Nick Clegg - who's he calling a wild right winger?
- Published
He didn't sing it but it is clear that as well as "sorry" Nick Clegg has another message he wants the public to hear.
It is that he will fight Tory priorities for the next round of spending cuts.
This afternoon he condemned "wilder suggestions" coming from "the right" for a £10bn saving in welfare spending.
Which Tory backbencher or think tank had he got in his sights you may wonder? The answer is none other than the chancellor himself who first raised the idea in this year's Budget when he said: "If nothing is done to curb welfare bills further, then the full weight of the spending restraint will fall on departmental budgets.

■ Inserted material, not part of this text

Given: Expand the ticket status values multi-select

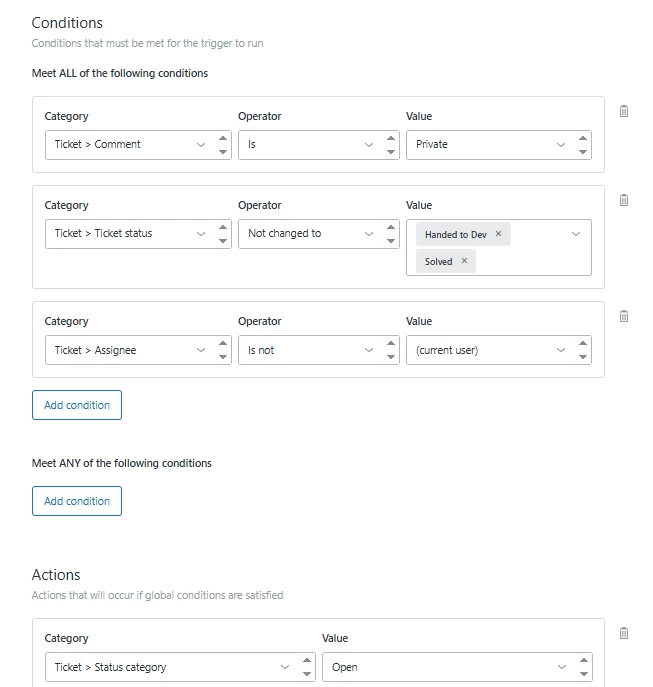Looking at the screenshot, I should click(x=575, y=234).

The next Spending Review will have to confront this.
"So I am today publishing analysis that shows that if in the next Spending Review we maintain the same rate of reductions in departmental spending as we have done in this review, we would need to make savings in welfare of £10bn by 2016."
"In other words, unless welfare is cut by £10bn there will need to be deeper cuts elsewhere - unless, of course, more is raised in taxes from the wealthy - the other message the Lib Dem leader wants to be heard.
The strategy of differentiating his party by saying what measures he's fought - eg the NHS reforms - has been replaced by public bargaining over the content of December's autumn statement and next Spring's Budget.